The Lakers are most likely to face the Dallas Mavericks, another team that’s stumbled in recent weeks, in the second round. Any way you slice that one, and regardless of who has home court advantage, the match-ups come up in LA’s favor. The Lakers have plenty of guys to harass Dirk Nowitzki, while Bryant is fully capable of making life miserable for any of Dallas’s perimeter defenders. The only tough cover for LA is Jason Terry, but that’s a secondary concern. A recent Lakers blowout of the Mavericks, in which Dallas lost its cool, felt like a fairly accurate playoff preview. This series wouldn’t be a landslide, but the Lakers are simply too skilled, top-to-bottom, to trip up.

Things get more interesting, though, when we get to the Western Conference Finals discussion.
Against the Spurs, the Lakers clearly have an overwhelming frontcourt advantage, with Tim Duncan unable to compete single-handedly with LA’s trees. His colleagues either too small or too old to provide an adequate counterbalance to the Gasol/Bynum/Odom triad. San Antonio will turn to its new-look, super-efficient offense to make up for their lack of size, but it’s unclear whether they will be able to consistently generate the pace necessary to make it work. The Spurs will also be seriously out-manned by the size, length and strength of LA’s wings with no good match-up for Lamar Odom. As long as Tony Parker doesn’t completely dissect LA’s perimeter defense, LA should be able to survive what is always a serious test.
The most intriguing Western Conference Finals match-ups, though, would come if either the Oklahoma City Thunder or Denver Nuggets are able to slip through that side of the bracket. As the Thunder showed on Sunday, they’re not afraid of the Lakers and they are talented enough and boast enough star power, in Russell Westbrook and Kevin Durant, to make life really, really difficult for anyone they face, including the defending champions. In Denver, it’s a new-model approach to success in the NBA: a star-free, all-quality rotation that never lets up and executes extremely well. Both the Thunder and the Nuggets are riding high coming into the playoffs – both are 8-2 in their last 10 – and both are very well coached teams that play very well at home.  

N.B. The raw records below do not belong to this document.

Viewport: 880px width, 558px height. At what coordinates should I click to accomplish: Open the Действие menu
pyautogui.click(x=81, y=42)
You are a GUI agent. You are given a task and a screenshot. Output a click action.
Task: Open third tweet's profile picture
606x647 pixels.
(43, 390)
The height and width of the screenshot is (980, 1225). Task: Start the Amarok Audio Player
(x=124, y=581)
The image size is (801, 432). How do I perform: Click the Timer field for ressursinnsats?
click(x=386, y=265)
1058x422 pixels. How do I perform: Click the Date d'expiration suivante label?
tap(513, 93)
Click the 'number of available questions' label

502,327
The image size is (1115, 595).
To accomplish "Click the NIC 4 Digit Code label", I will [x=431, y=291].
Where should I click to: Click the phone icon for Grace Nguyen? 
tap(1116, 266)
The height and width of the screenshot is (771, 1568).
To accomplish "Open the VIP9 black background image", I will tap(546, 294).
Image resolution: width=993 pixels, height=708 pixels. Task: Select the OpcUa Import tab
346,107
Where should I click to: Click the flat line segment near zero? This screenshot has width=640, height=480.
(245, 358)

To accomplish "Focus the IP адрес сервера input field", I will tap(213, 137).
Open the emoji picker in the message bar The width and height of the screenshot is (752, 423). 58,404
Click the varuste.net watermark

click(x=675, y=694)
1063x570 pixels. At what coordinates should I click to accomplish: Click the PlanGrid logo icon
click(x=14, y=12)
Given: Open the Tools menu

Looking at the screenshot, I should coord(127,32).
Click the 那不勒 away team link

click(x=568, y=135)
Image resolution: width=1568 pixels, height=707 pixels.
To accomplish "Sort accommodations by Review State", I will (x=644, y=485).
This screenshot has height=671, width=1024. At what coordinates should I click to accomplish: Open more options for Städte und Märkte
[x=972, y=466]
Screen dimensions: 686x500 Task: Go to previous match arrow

But even with the Thunder and the Nuggets, the arguments for the Lakers advancing are easier to make than the arguments against. This group of Lakers has beaten a super-efficient offense: the 2009 Orlando Magic in the NBA Finals. This group of Lakers has beaten a hard-working, team-centric group with great balance: the 2010 Boston Celtics in the NBA Finals. This group of Lakers beat the Thunder last year and beat a good approximation of the Nuggets when they downed the high-octane, hard-charging Phoenix Suns in last season’s Western Conference Finals.
LA has everything you need to be a true contender: good health at the moment, experience, top-end talent, solid coaching, a go-to scoring option a recent track record of success against their biggest threats and, of course, the rings. The Lakers certainly can’t take anything for granted, not with the quality of competition in the West this season, but they take our title as “Finals Favorite” with ease.